Considering safety, either IFN alone, or in combination with IL-2 and vaccine was generally well tolerated without observable unexpected AEs. A previous study revealed that 0.3 million units IL-2 (twice per week for 3 months) was biologically active but non-toxic dose, while 1.0 million units was a toxic dose [51]. For safety reason, the dose of IL-2 that we used is 1–10% of the maximum tolerated dose reported in studies of IL-2 therapy in patients with metastatic cancer. Besides, because there were only reports on the treatment with IL-2 combined with IFN rather than Peg-IFN in CHB patients [46], we chose IFN in this combination regimen to reduce potential side effects. ALT flares were more common in patients receiving combination therapy, though not significantly, the overall AE incidence rates were comparable between IFN and combination groups, but higher than in the ETV group, indicating that most AEs may be associated with IFN, while combining low-dose IL-2 and HBsAg vaccine did not significantly increase the risk of side effects.

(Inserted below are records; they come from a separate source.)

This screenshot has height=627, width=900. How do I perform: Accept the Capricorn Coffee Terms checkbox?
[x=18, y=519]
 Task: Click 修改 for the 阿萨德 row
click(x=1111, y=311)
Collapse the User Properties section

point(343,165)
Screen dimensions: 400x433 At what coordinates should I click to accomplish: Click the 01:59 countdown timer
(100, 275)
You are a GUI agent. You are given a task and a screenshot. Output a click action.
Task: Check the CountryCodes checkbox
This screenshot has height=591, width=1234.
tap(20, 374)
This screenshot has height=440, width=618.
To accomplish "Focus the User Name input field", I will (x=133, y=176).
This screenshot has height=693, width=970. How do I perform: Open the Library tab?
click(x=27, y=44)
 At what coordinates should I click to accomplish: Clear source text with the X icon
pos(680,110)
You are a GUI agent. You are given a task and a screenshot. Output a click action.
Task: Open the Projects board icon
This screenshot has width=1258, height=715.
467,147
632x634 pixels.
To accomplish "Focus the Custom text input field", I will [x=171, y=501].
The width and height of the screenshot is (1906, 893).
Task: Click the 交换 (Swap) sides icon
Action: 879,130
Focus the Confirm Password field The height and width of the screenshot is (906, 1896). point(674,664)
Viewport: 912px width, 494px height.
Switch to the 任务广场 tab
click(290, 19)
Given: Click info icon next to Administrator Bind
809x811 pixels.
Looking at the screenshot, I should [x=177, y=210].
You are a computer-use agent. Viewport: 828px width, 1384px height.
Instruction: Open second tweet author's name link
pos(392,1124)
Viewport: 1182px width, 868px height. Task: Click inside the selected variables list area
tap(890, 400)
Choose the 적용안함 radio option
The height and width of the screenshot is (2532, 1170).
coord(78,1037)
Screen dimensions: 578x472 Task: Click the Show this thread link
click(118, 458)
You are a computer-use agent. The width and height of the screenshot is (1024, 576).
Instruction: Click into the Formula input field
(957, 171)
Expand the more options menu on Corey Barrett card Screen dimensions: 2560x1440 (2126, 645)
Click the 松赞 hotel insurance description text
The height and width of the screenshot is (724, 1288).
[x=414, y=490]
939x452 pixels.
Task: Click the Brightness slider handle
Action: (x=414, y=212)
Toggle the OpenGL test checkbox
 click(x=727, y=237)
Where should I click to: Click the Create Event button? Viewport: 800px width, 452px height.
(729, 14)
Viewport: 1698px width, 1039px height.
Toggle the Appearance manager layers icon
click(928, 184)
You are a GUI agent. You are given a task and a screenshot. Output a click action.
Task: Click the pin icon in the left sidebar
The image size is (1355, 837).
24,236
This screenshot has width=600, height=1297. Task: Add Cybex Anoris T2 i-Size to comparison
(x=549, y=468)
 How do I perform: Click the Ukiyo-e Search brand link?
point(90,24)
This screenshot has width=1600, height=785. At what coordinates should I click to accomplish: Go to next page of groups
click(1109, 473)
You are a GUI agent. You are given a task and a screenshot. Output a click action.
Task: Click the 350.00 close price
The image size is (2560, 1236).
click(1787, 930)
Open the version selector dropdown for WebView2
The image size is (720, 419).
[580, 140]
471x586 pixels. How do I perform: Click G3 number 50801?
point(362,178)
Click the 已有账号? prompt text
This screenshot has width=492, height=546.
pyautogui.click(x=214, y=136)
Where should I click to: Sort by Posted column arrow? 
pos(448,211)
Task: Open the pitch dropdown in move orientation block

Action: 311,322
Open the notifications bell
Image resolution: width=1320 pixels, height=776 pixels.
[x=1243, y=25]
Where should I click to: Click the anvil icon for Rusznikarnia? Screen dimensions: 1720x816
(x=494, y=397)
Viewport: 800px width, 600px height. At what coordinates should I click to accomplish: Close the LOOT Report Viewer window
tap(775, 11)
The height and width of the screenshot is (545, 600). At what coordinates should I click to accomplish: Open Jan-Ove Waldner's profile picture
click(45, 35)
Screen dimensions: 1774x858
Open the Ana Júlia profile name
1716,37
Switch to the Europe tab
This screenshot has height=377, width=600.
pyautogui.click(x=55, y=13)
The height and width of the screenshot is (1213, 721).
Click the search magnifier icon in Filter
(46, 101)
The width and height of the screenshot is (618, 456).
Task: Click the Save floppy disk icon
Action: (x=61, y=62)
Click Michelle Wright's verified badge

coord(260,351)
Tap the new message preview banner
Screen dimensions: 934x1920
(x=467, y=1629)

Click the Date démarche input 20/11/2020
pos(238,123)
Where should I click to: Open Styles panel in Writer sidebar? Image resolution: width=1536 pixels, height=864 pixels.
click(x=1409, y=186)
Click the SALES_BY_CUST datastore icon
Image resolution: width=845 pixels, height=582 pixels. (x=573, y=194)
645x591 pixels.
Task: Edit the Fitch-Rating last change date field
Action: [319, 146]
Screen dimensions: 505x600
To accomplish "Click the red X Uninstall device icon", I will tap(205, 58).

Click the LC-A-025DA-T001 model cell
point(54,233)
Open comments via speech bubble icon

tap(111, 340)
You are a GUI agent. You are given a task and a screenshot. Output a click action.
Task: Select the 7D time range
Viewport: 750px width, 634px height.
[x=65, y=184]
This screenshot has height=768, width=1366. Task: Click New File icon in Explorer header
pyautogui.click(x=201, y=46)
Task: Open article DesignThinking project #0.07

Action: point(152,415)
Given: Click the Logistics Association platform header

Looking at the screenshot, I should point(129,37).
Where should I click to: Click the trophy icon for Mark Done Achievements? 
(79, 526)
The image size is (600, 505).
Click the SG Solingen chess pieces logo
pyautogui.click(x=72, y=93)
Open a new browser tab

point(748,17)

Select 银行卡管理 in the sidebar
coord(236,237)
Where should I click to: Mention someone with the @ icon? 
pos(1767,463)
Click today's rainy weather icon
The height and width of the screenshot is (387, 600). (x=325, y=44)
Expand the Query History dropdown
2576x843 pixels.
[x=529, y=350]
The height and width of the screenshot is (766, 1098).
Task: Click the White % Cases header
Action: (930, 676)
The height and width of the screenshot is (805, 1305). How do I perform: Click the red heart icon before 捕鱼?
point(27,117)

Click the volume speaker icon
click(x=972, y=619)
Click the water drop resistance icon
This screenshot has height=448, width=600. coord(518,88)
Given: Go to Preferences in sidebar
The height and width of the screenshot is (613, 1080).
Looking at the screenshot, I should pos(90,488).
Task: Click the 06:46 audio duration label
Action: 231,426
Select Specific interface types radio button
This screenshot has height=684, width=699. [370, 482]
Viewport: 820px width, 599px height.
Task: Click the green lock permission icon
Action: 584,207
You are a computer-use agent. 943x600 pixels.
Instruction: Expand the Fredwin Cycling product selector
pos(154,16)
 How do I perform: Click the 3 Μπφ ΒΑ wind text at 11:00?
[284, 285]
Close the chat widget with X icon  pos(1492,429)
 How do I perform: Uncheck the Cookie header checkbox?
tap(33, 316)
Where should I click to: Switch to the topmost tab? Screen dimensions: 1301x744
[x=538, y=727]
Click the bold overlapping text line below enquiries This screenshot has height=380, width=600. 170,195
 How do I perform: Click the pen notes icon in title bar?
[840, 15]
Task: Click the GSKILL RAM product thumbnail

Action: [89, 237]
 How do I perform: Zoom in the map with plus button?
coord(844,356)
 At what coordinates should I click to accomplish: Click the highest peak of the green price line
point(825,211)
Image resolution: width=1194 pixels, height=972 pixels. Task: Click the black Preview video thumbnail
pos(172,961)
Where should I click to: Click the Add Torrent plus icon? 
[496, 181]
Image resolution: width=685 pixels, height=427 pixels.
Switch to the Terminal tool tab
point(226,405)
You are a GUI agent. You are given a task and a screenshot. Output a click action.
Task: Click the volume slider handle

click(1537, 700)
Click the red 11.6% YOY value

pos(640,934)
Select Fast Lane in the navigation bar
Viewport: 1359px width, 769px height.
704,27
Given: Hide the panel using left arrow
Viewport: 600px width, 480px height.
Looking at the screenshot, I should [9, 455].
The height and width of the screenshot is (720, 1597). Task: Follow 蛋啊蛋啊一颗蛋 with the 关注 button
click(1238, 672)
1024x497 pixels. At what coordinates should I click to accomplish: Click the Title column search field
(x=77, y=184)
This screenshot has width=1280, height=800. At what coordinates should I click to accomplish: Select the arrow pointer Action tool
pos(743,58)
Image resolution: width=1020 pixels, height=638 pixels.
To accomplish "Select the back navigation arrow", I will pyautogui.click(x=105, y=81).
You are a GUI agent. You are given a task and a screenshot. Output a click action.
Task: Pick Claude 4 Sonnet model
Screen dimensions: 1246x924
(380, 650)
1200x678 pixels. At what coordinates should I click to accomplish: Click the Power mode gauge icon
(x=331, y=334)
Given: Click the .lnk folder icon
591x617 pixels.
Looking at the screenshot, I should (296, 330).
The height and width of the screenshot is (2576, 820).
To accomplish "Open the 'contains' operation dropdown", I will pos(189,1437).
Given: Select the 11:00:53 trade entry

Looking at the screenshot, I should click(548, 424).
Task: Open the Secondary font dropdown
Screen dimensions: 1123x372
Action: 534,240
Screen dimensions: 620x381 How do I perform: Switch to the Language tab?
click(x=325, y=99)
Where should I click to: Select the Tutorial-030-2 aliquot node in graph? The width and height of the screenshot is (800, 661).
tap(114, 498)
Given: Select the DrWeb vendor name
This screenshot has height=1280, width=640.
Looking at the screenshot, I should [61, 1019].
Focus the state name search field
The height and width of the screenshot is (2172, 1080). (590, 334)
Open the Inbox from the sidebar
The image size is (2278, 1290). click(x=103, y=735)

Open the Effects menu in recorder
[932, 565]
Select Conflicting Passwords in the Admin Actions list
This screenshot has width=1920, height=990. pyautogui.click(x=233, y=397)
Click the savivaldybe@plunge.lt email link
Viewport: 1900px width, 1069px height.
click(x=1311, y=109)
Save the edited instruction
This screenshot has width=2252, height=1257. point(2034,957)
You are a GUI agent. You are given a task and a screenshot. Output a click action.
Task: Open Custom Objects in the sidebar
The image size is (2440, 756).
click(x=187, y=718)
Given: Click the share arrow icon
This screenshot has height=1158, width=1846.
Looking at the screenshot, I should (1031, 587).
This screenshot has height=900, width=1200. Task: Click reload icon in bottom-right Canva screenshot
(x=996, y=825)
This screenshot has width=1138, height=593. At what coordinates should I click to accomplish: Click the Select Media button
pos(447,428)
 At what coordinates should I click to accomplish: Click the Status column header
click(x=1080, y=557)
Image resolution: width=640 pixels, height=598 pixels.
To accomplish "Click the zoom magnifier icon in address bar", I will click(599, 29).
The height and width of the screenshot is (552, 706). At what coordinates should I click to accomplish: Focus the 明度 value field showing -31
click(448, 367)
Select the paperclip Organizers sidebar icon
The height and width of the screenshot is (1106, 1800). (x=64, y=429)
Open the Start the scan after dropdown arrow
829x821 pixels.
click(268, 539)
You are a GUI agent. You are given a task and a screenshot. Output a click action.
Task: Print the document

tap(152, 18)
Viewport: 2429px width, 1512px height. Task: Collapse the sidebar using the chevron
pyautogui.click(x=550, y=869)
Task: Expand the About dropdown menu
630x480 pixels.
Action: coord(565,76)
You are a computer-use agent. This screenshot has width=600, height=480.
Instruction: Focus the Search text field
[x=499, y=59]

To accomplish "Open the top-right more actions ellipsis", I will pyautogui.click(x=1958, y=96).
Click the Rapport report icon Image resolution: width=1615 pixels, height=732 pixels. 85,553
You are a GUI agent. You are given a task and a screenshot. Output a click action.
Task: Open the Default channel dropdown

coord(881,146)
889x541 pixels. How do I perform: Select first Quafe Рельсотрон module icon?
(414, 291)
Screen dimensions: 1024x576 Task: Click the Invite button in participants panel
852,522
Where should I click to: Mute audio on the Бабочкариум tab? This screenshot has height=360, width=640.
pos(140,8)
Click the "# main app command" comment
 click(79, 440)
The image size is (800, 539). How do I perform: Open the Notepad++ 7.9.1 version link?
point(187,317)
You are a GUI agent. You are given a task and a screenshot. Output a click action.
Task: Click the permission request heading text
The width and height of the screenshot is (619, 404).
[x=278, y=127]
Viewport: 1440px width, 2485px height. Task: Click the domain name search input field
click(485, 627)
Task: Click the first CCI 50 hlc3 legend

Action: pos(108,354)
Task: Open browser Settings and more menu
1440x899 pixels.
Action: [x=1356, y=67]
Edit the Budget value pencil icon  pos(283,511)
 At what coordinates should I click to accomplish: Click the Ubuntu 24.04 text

This study has certain limitations. It was difficult to determine the HBV genotype due to the undetectable HBV DNA levels at baseline, thus the impact of genotype on HBsAg loss was not ascertained. Although the data on combination therapy with ETV, IFN, IL-2, and vaccine is promising, it would be premature to draw a firm conclusion regarding the efficacy of the combination therapy from this pilot study because only a limited number of patients were enrolled. Nonetheless, this study provides the proof of concept supporting further studies to assess the efficacy and long-term benefit of the combination of Peg-IFN with immunomodulators in NA-experienced patients, and may help to develop novel therapeutic strategies to reconstitute antiviral functions enabling cure of hepatitis B. We are currently carrying out two multicenter real-world studies (COST and OCEAN studies) to confirm these preliminary findings.

In conclusion, in patients with HBeAg loss and sustained HBV DNA suppression by long-term ETV treatment, particularly in those with low baseline HBsAg levels, switching to combination therapy consisting of IFN, IL-2, and vaccine may enhance rates of HBsAg loss. Moreover, HBsAg loss is durable in the majority of patients, and HBeAg seroconversion rates tend to increase during 24 weeks of follow-up. The clinical efficacy may be closely associated with partial restoration of CD56bright CD16NK cells and Tregs immune responses.